■ Problem statement
Print all records exactly, leaving nothing out.

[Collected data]
---

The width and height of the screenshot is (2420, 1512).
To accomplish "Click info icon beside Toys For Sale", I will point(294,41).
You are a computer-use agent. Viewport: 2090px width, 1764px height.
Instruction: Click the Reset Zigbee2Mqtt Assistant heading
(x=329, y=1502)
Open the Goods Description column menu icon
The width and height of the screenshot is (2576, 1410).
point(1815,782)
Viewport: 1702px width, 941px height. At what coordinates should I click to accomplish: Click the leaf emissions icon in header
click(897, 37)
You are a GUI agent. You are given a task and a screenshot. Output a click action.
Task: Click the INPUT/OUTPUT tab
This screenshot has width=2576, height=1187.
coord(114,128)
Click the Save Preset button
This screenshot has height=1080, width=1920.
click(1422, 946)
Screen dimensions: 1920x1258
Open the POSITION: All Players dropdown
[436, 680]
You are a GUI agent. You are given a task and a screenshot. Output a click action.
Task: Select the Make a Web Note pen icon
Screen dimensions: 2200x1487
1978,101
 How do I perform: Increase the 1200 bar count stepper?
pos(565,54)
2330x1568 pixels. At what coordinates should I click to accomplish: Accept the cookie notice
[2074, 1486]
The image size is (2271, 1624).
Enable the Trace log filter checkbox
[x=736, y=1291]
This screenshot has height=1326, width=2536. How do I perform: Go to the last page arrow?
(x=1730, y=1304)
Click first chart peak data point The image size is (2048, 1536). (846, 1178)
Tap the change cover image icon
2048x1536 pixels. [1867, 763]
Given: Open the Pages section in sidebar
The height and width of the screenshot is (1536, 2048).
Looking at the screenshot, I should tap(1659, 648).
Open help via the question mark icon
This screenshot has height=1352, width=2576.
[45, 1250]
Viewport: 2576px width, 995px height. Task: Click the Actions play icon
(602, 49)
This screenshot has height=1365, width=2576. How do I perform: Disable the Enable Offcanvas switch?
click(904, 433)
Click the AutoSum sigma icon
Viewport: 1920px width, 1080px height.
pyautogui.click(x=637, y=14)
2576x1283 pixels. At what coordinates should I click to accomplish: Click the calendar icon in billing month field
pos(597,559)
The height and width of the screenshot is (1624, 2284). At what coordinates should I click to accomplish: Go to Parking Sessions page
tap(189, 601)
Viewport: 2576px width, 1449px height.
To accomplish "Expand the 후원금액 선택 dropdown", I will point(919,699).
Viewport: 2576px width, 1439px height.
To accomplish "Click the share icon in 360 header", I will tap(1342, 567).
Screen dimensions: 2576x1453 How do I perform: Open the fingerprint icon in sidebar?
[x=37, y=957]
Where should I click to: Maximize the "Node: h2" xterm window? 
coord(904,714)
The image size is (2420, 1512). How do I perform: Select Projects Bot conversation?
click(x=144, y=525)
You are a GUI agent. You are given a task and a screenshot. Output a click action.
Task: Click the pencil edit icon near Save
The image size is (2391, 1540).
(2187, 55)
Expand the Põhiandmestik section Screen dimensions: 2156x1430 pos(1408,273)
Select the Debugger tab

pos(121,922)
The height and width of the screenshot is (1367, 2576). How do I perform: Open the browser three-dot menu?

---

■ Output
The width and height of the screenshot is (2420, 1512).
To accomplish "Click info icon beside Toys For Sale", I will point(294,41).
You are a computer-use agent. Viewport: 2090px width, 1764px height.
Instruction: Click the Reset Zigbee2Mqtt Assistant heading
(x=329, y=1502)
Open the Goods Description column menu icon
The width and height of the screenshot is (2576, 1410).
point(1815,782)
Viewport: 1702px width, 941px height. At what coordinates should I click to accomplish: Click the leaf emissions icon in header
click(897, 37)
You are a GUI agent. You are given a task and a screenshot. Output a click action.
Task: Click the INPUT/OUTPUT tab
This screenshot has width=2576, height=1187.
coord(114,128)
Click the Save Preset button
This screenshot has height=1080, width=1920.
click(1422, 946)
Screen dimensions: 1920x1258
Open the POSITION: All Players dropdown
[436, 680]
You are a GUI agent. You are given a task and a screenshot. Output a click action.
Task: Select the Make a Web Note pen icon
Screen dimensions: 2200x1487
1978,101
 How do I perform: Increase the 1200 bar count stepper?
pos(565,54)
2330x1568 pixels. At what coordinates should I click to accomplish: Accept the cookie notice
[2074, 1486]
The image size is (2271, 1624).
Enable the Trace log filter checkbox
[x=736, y=1291]
This screenshot has height=1326, width=2536. How do I perform: Go to the last page arrow?
(x=1730, y=1304)
Click first chart peak data point The image size is (2048, 1536). (846, 1178)
Tap the change cover image icon
2048x1536 pixels. [1867, 763]
Given: Open the Pages section in sidebar
The height and width of the screenshot is (1536, 2048).
Looking at the screenshot, I should tap(1659, 648).
Open help via the question mark icon
This screenshot has height=1352, width=2576.
[45, 1250]
Viewport: 2576px width, 995px height. Task: Click the Actions play icon
(602, 49)
This screenshot has height=1365, width=2576. How do I perform: Disable the Enable Offcanvas switch?
click(904, 433)
Click the AutoSum sigma icon
Viewport: 1920px width, 1080px height.
pyautogui.click(x=637, y=14)
2576x1283 pixels. At what coordinates should I click to accomplish: Click the calendar icon in billing month field
pos(597,559)
The height and width of the screenshot is (1624, 2284). At what coordinates should I click to accomplish: Go to Parking Sessions page
tap(189, 601)
Viewport: 2576px width, 1449px height.
To accomplish "Expand the 후원금액 선택 dropdown", I will point(919,699).
Viewport: 2576px width, 1439px height.
To accomplish "Click the share icon in 360 header", I will tap(1342, 567).
Screen dimensions: 2576x1453 How do I perform: Open the fingerprint icon in sidebar?
[x=37, y=957]
Where should I click to: Maximize the "Node: h2" xterm window? 
coord(904,714)
The image size is (2420, 1512). How do I perform: Select Projects Bot conversation?
click(x=144, y=525)
You are a GUI agent. You are given a task and a screenshot. Output a click action.
Task: Click the pencil edit icon near Save
The image size is (2391, 1540).
(2187, 55)
Expand the Põhiandmestik section Screen dimensions: 2156x1430 pos(1408,273)
Select the Debugger tab

pos(121,922)
The height and width of the screenshot is (1367, 2576). How do I perform: Open the browser three-dot menu?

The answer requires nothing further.